夏の風が胸元をかすめていった あとがき 

 

 あ、あっさりと全2話で終わってしまいました。自分でも驚いています。

 いくつかの連載ものを平行執筆中ですが、いつ終わるとも知れないストーリーばかりを交互に書き続けることに、少し飽きが来ていました。
 新しい作品を書きたいなと言う欲求が湧いてきます。そして、その新しい作品はとにかくそれなりにまとまってどんどんアップして、早く完結をみなければなるまい、そういう想いで書き始めました。
 僕が最初にWeb上にアップした作品は「夜明けの町」です。「夜明けの町」は全部で4章の構成で、これは初期構想と同じです。それ以降にアップした作品と根本的に異なるのは、全4章を2カ月足らずの間に一気にアップしたことでしょう。
 これには理由があります。作家デビューを目指して何度も作品を書き始めては途中でかけなくなって放棄してしまう。そんなことが続いたのです。
 どこに発表したわけでもないですから、作品を途中で放棄したって何の問題もありません。しかし、Webの場合は、そうはいきません。
 一人でも読み始めたら、それは発表された作品であり、いずれ完結させなくてはならないからです。
 そう自分に言い聞かせて、「夜明けの町」を一気に書いたのでした。
 うん、きちんと終わらせることが出来る。ならば、平行していくつかの作品を連載しよう。
 どちらかというと僕はひとつの作品にかかりきりになるよりも、あれこれ手を出した方がラクに書けるのです。
 で、そういうスタンスで書き続けてきたのですが、ふと気が付いたのです。
 「完結した作品」のラインナップがちっとも増えていない!
 新しい作品が書きたい。
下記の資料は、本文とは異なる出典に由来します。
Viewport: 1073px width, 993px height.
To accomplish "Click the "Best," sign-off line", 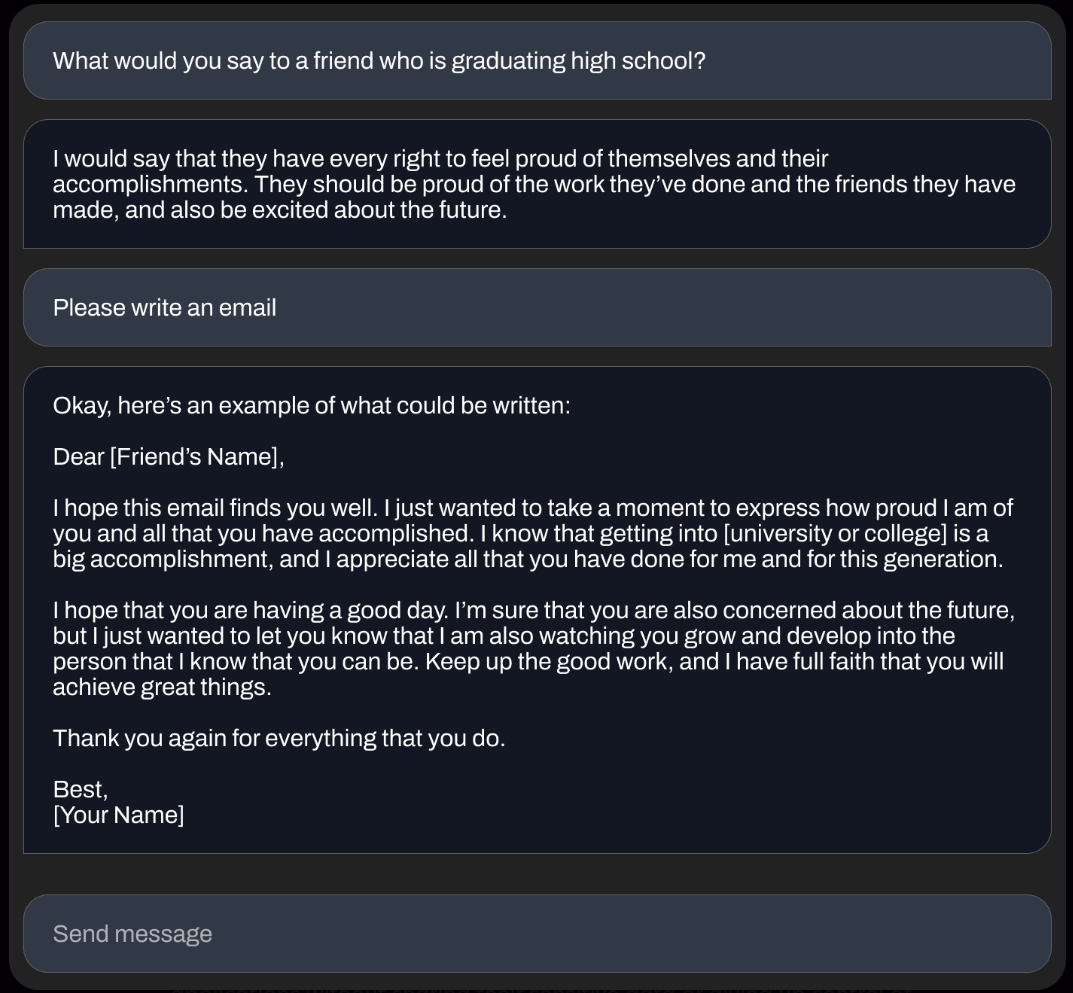I will tap(80, 790).
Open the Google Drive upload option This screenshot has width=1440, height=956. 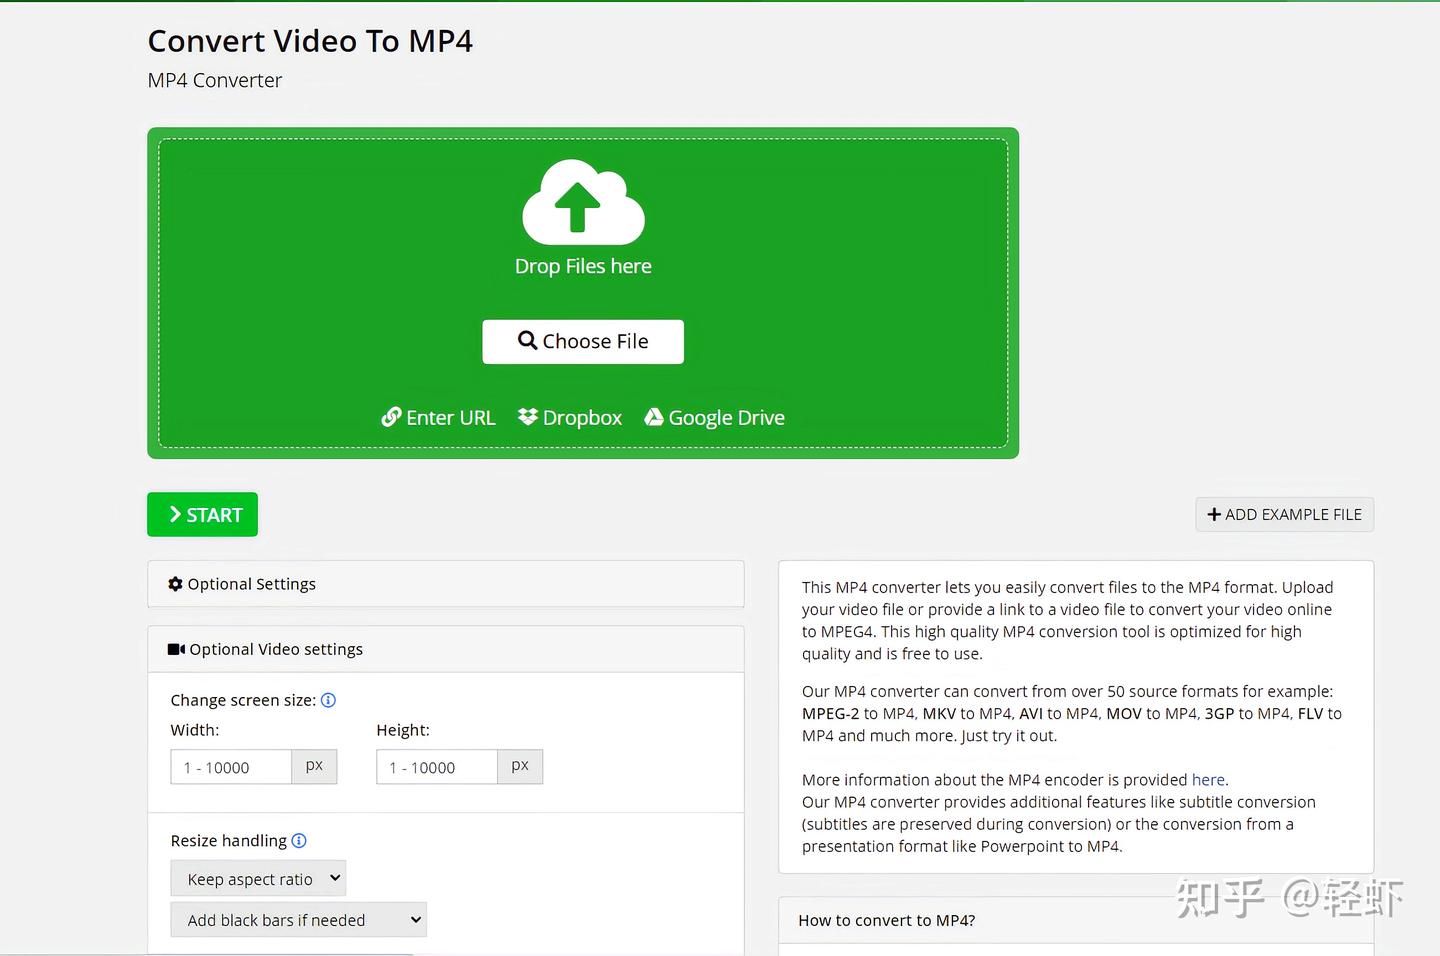click(x=654, y=417)
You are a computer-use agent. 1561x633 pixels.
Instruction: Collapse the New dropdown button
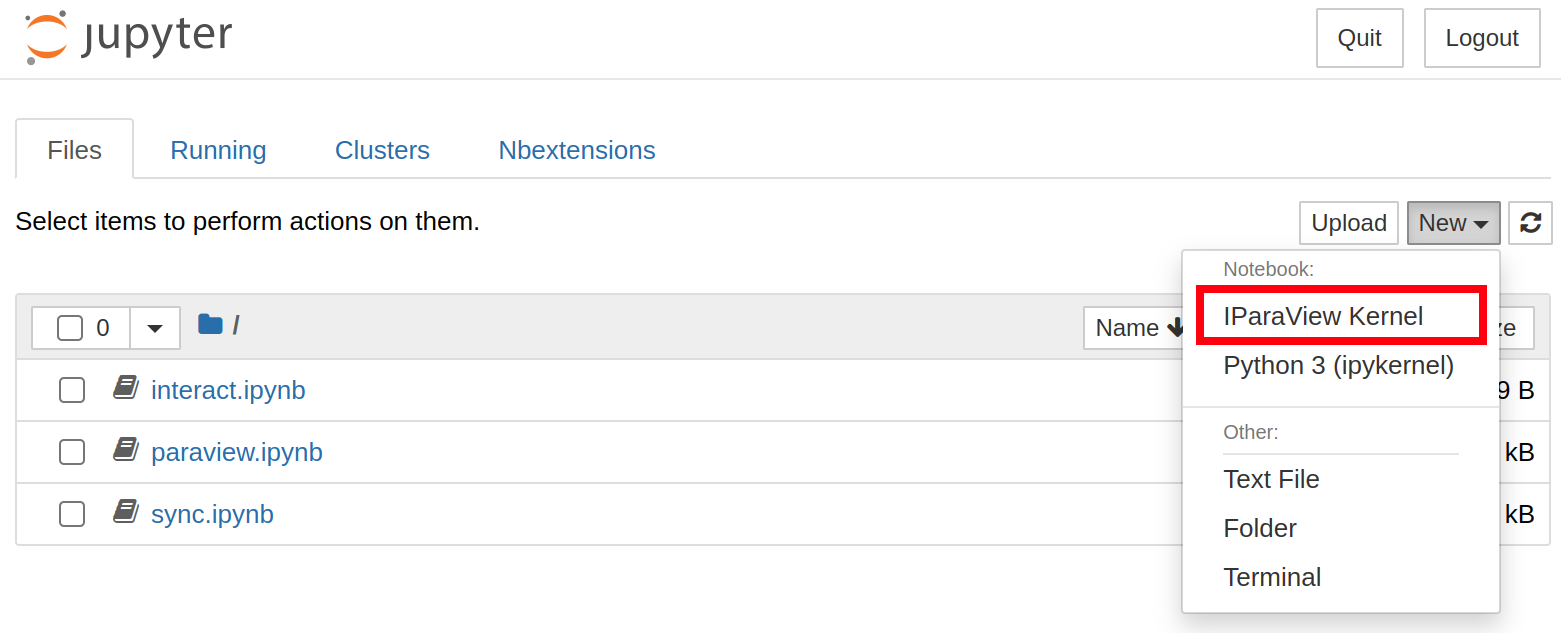click(x=1453, y=223)
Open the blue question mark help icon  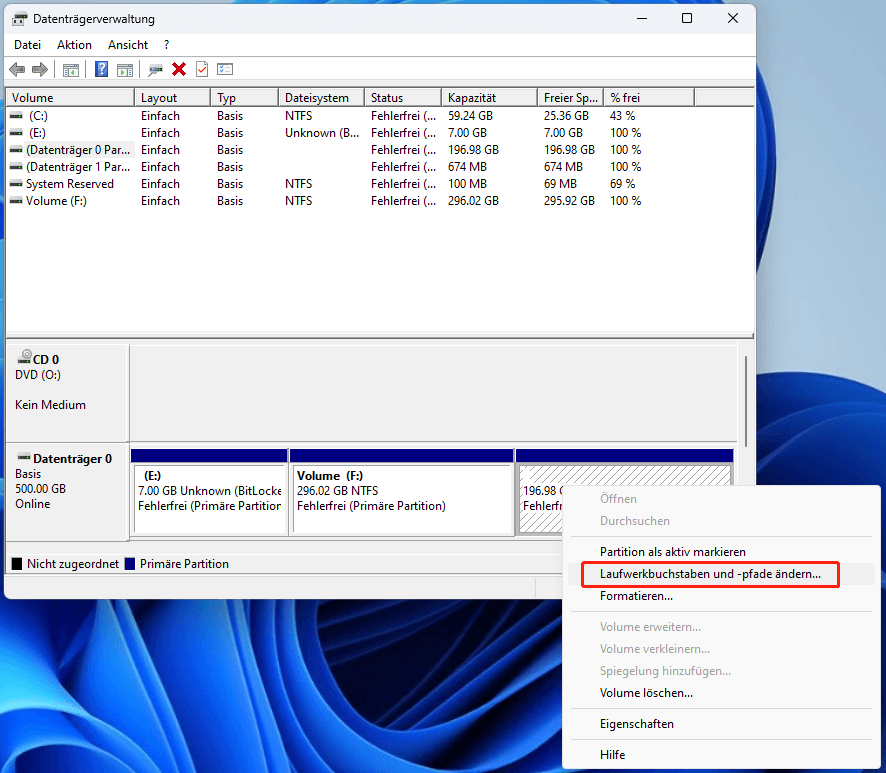(102, 69)
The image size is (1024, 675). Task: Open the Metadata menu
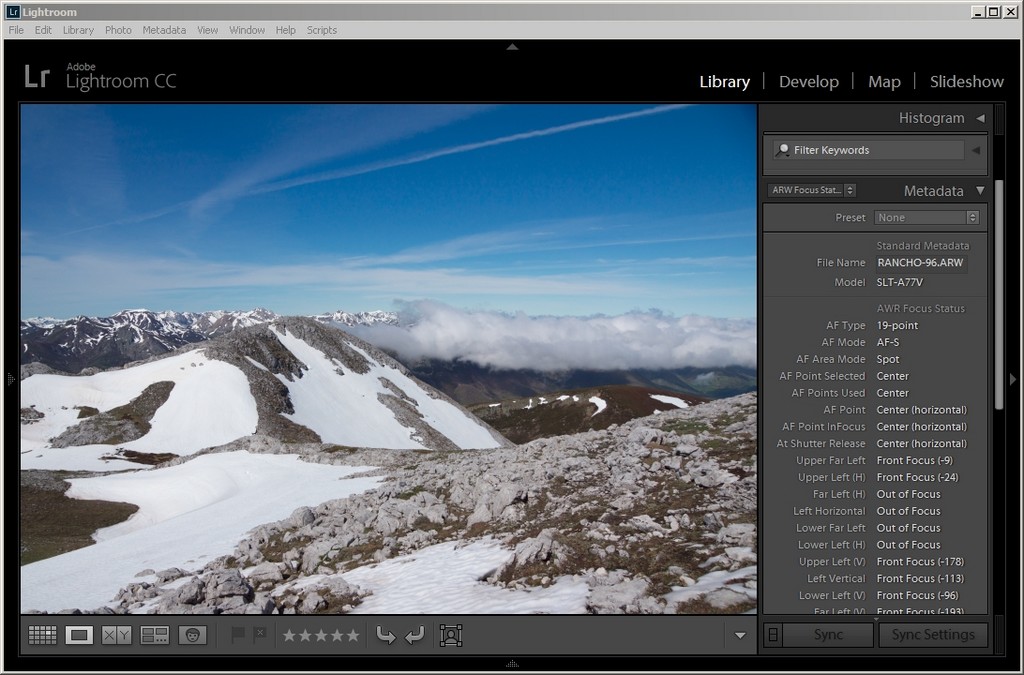[164, 30]
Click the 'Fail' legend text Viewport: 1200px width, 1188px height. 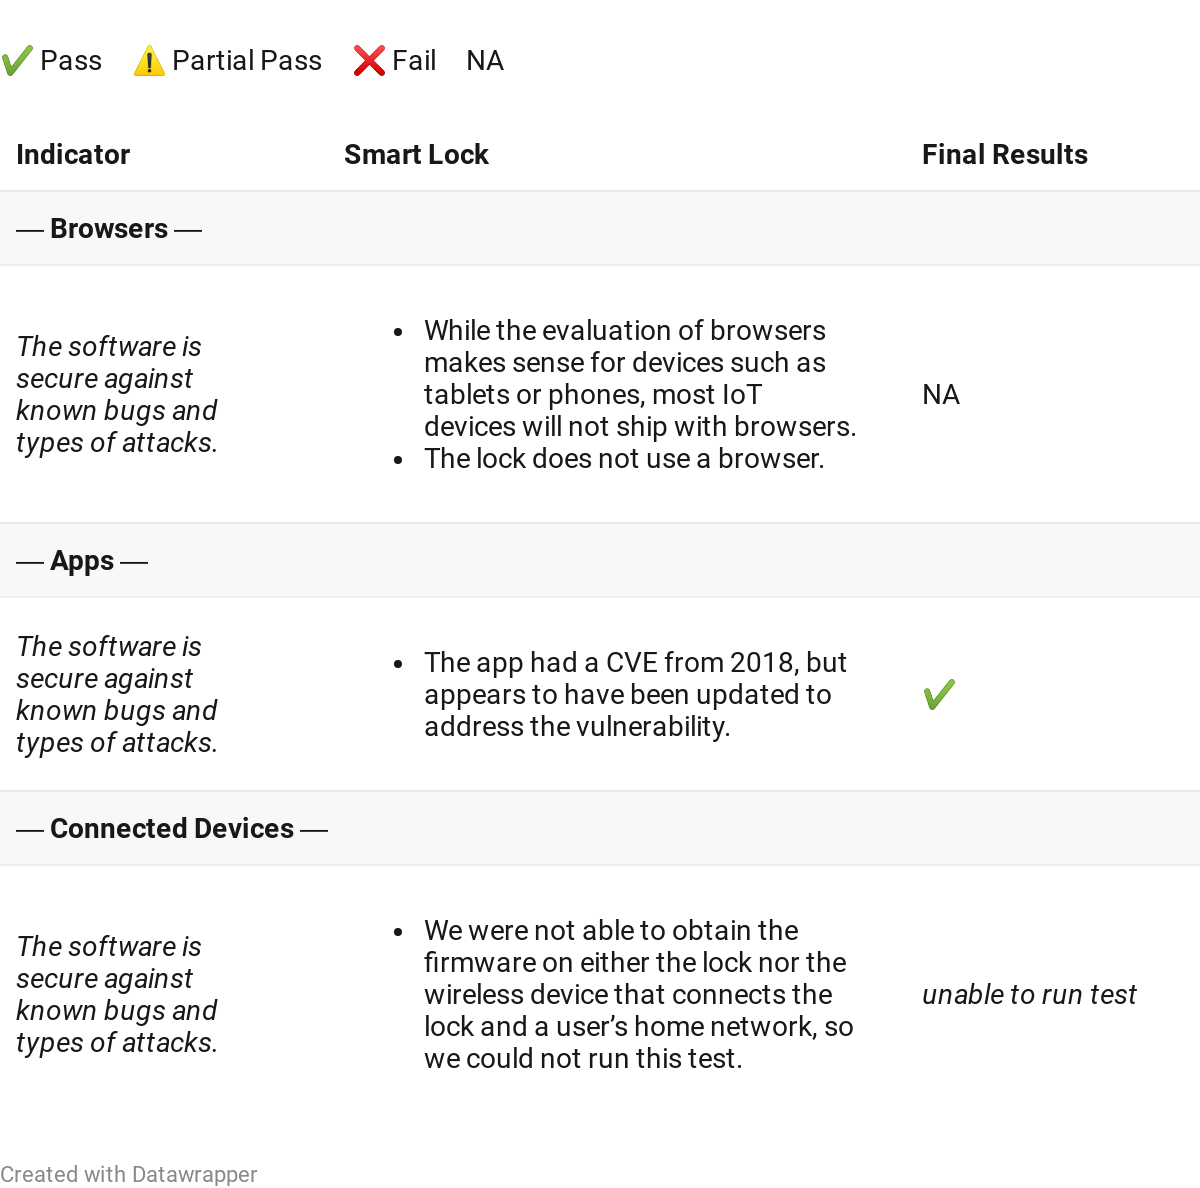click(x=414, y=61)
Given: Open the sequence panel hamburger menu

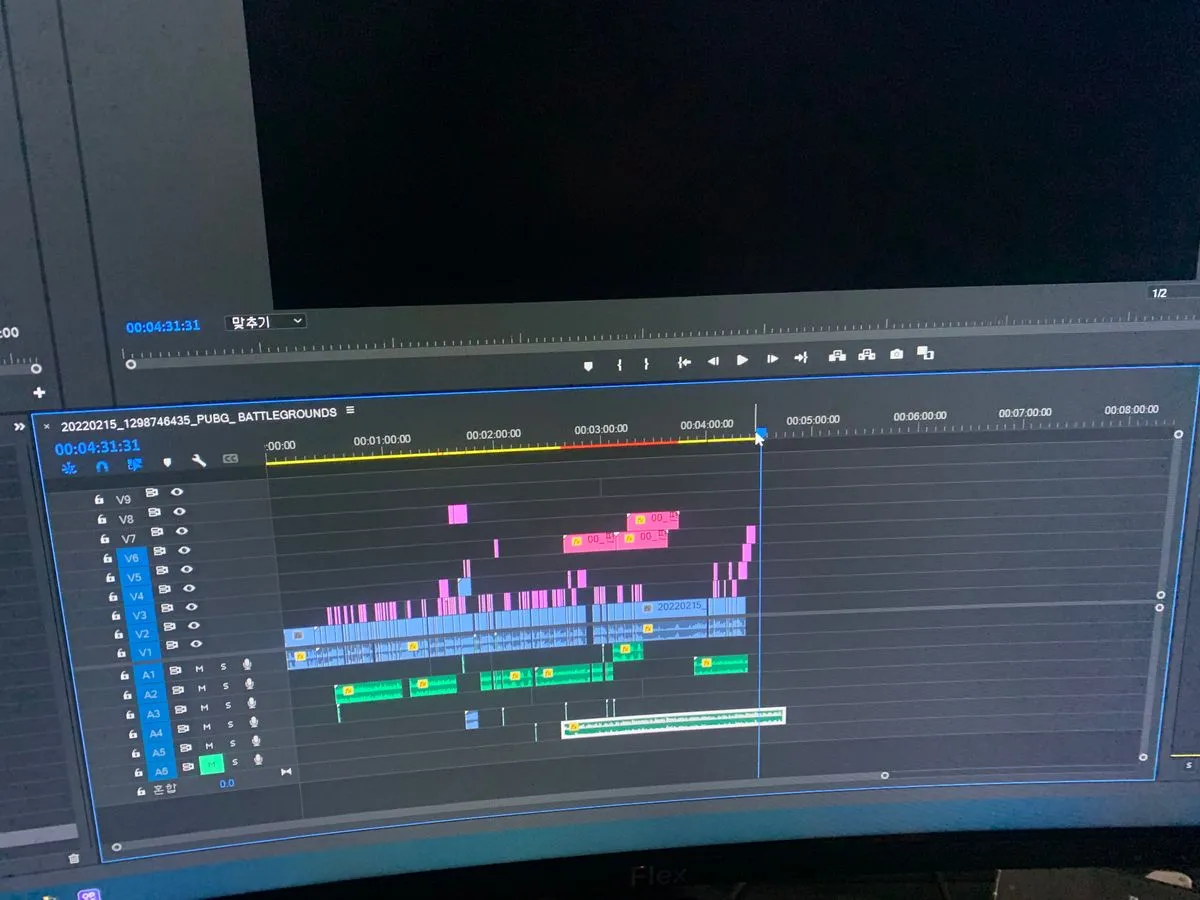Looking at the screenshot, I should (x=350, y=410).
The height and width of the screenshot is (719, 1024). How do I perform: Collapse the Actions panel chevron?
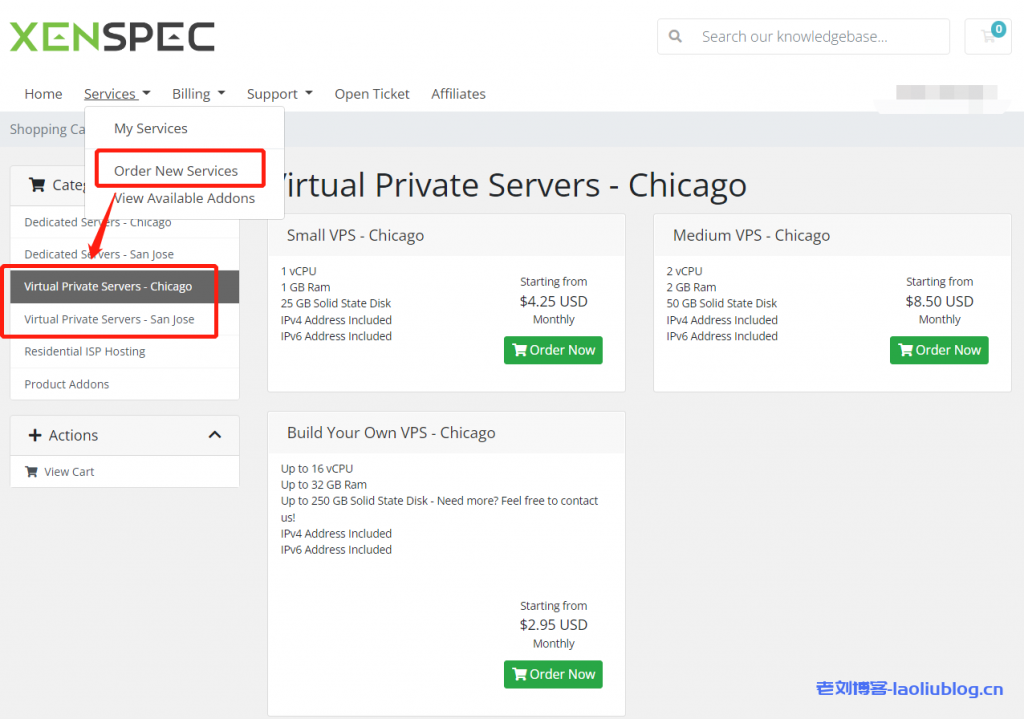(x=214, y=435)
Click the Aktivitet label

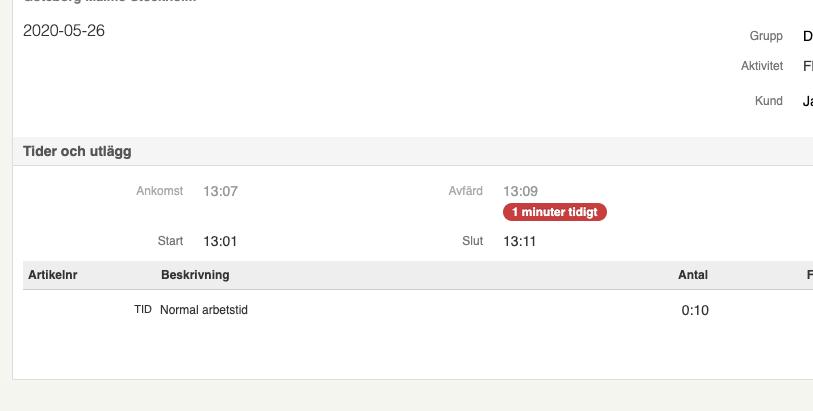click(x=762, y=66)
それも、早々に「完結」ラインナップに入れたい。
 しかしまさか、2章で終わってしまうとは思いませんでした。
 結論は第2章に書いたとおりで、テーマもそれなりにはっきりしていると思うのですが、そこへ辿り着くまでにもっと多くのエピソードがあり、あれやこれやとマリンは心を迷わせるはずでした。
 ところが、あっさり完結してしまった原因は、「喜多嶋隆」さんの作品に触れたせいでしょう。
 簡単に言うと、登場人物が爽やかでとても気持が良いということです。
 当初、「夏の風が...」には、ネチッこい嫌なキャラも登場予定でした。担任や教頭、PTA役員、近所のオバサンと言った連中です。
 そういう困難を乗り越えた方が作品としては深みが出るかも知れませんが、僕が嫌う「渡る世間は鬼ばかり」のような、エンタテイメントのくせに気持がスカッとしない嫌な物語になりそうです。
 それぐらいなら。
 気持のいいキャラだけを出して、テーマを語らせ、さっさと完結させてしまおうと思ったのです。
 そのキャラとは、改めて言うまでもないでしょうが、悠哉の母です。
 こんな人物が本当に存在するのかどうか疑問ではありますが、そこはそれ、しょせんはフィクション、虚構の世界です。
 悠哉の母は僕が書いた中で最も気持のいいキャラです。(と、僕は思っています。「風の予感」の社長もかなり気持のいいキャラではあります)
 さて、皆さんはどのようにお感じになられましたでしょうか。

 とにかく「完結した作品」ラインナップがひとつ増えました。
 また、ダラダラと続くいつ終わるとも知れない作品を書き始めましょう。